Criminy. She was too good at this. She'd spotted my weakness. The Push Rod wasn't very strong, or at least I didn't know how to make it strong. With both arms, she could hold herself steady.
So I yanked one of her feet out from under her instead. While she landed on her back and tried to roll around enough to aim at me, I looked out the door, pressed a fingertip to my monitor right where I wanted it, and tapped a joystick.
My robot teleported neatly out into the hall. Unlike using the bracers personally, I didn't feel the strain.
Everything but the top of my head hidden, I peeked into the room to see what the girl was doing. Gratifyingly, the answer was 'spinning around trying to find me.' After all, she hadn't seen me teleport, and didn't know I could.
That whole 'not stupid' thing came into play again. She spotted me, and I teleported across to the other side, way down from the door, in time to watch the frame where my head had been explode into splinters.
“I don't suppose you can see her life signs through the wall?” I asked.
Ray's voice, in reality only a few feet away, answered, “Yes, actually. She's still in there and not moving, but that's all I can give you. Between the jamming signal she puts out, all the shaking, and the music itself, all your other senses show me are shifting blobs.”
I ran through my options. I had time to charge up a big energy blast, and I was positive I could hit her with it, either through teleporting or just shooting through the wall. That would win the fight, which was the problem. The girl did not look armored. A big enough ball to be sure I won ran a risk of reducing her to a Marcia-like splatter.
Criminy. It was time to do my own cheating. I flipped open the arm compartment, and poured a penny out into my palm. Tossing it into the doorway, I grabbed it with the Push Rod's powers, and knocked it into the room.
There was no way I could aim it. That wasn't the point.
The wall in front of me blew up. If I'd stood nearly close enough to see where my penny had gone, I'd have been caught in that.
While my opponent focused on the rubble, I
teleported past it, past the door entirely, and peeked in through the damaged frame. I saw the penny before the sonic girl could see me, flicked the Push Rod, and the penny flew up off the floor to stick to her pants leg.
Ha!
The effect was immediate, and everything I could hope for. She stopped being the cagey, cautious opponent I'd been facing and did the stupidest thing possible. She bent down and tried to pick the penny off. When it didn't pull right off, she twisted and scratched at it, obsessed.

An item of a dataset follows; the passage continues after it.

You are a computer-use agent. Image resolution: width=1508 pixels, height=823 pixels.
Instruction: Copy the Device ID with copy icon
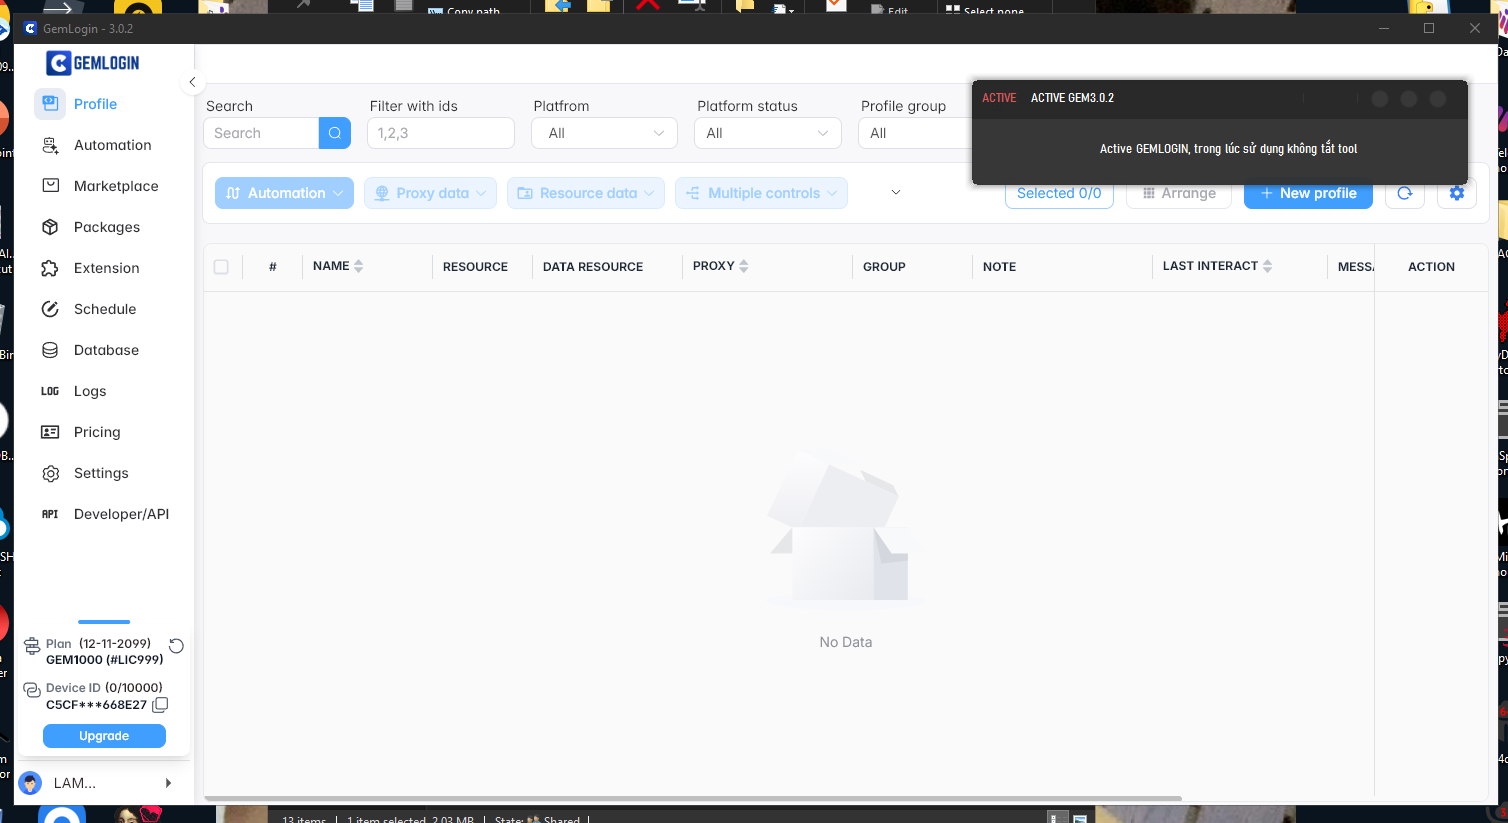tap(160, 705)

Claire stepped into the hallway behind our opponent. There was no way the high schooler could hear anything over her music, so all I had to do was keep her from turning around.
Sticking the Push Rod back into place on my back, I stepped into the doorway, clapped my hands together, and pulled out an energy ball. I let it grow and grow, watching her. She, in turn, pressed some buttons on her gloves and held one up as if she were wearing a shield. No doubt she was, invisible and sound-based.
The sonic villainess was standing nicely in the center of the room, focused on me. Claire walked around behind her, picked the sonic liquefier off the floor, and tugged the white repair infection web thing off the girl's backpack. Said backpack now looked to be in perfect condition, other than the white spikes that had been sticking out of it until Claire pulled them free.
Claire didn't have to tiptoe. She just had to stay behind the girl. After walking back to the big open hole in the outer wall, she leaned out and fired her grappling hook upwards. Liquifier and repair web tucked into the corner of her arm, she beckoned me with her hand.
I threw the energy ball at the ceiling, but didn't stand around to see if I got the shower of debris and dust I wanted. Target locked, I nudged my joystick and teleported up to Claire, wrapping my robot arms around her leg.